* _What you have to do_: Where the line containing "Where should I" appears below, begin there and reproduce each line exactly through the last one, omitting pictures.

* _Information_:
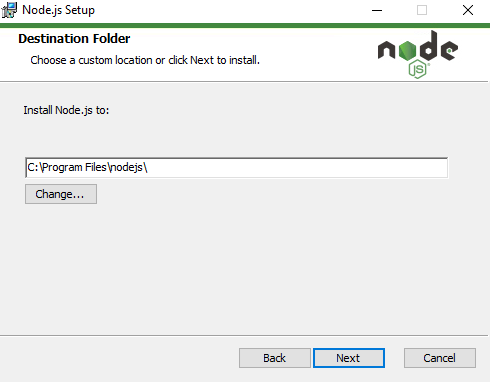Click the green strip under title bar
490x382 pixels.
click(245, 25)
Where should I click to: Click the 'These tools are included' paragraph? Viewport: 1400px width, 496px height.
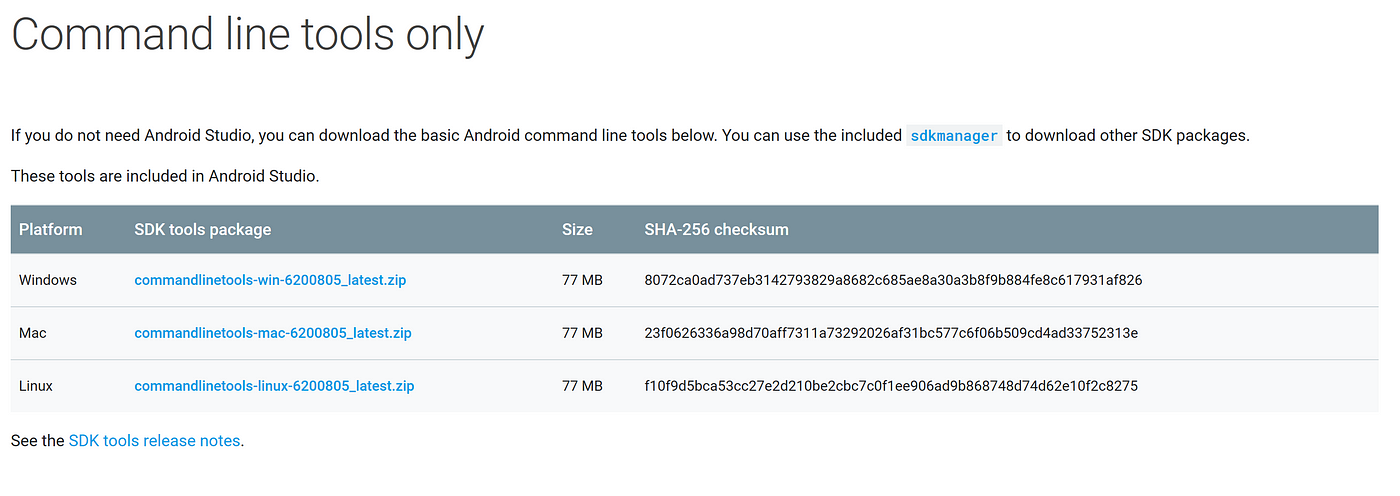point(165,176)
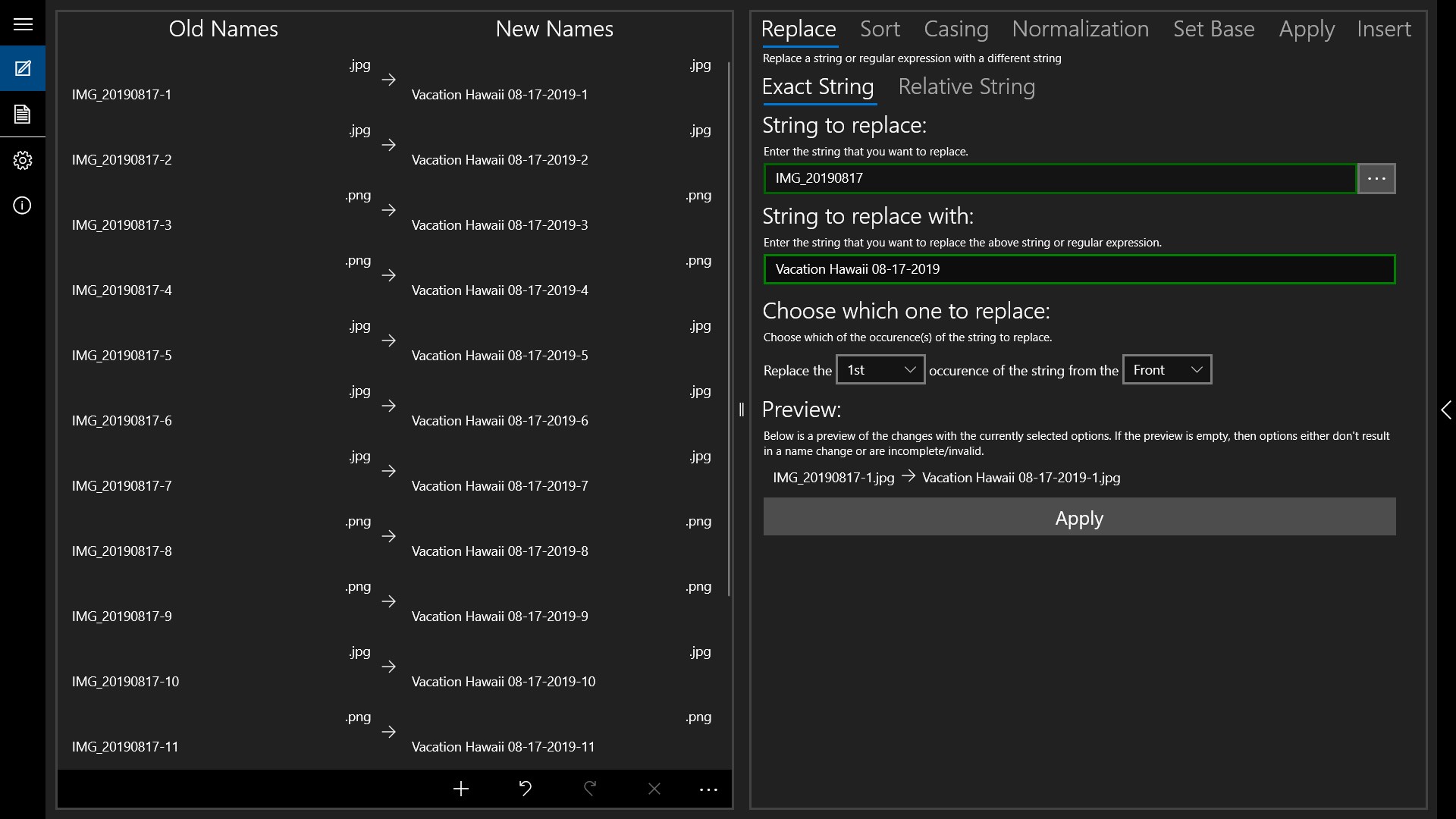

* _Problem solution_:
Where should I click to: Click the 'These tools are included' paragraph? Viewport: 1400px width, 496px height.
point(165,176)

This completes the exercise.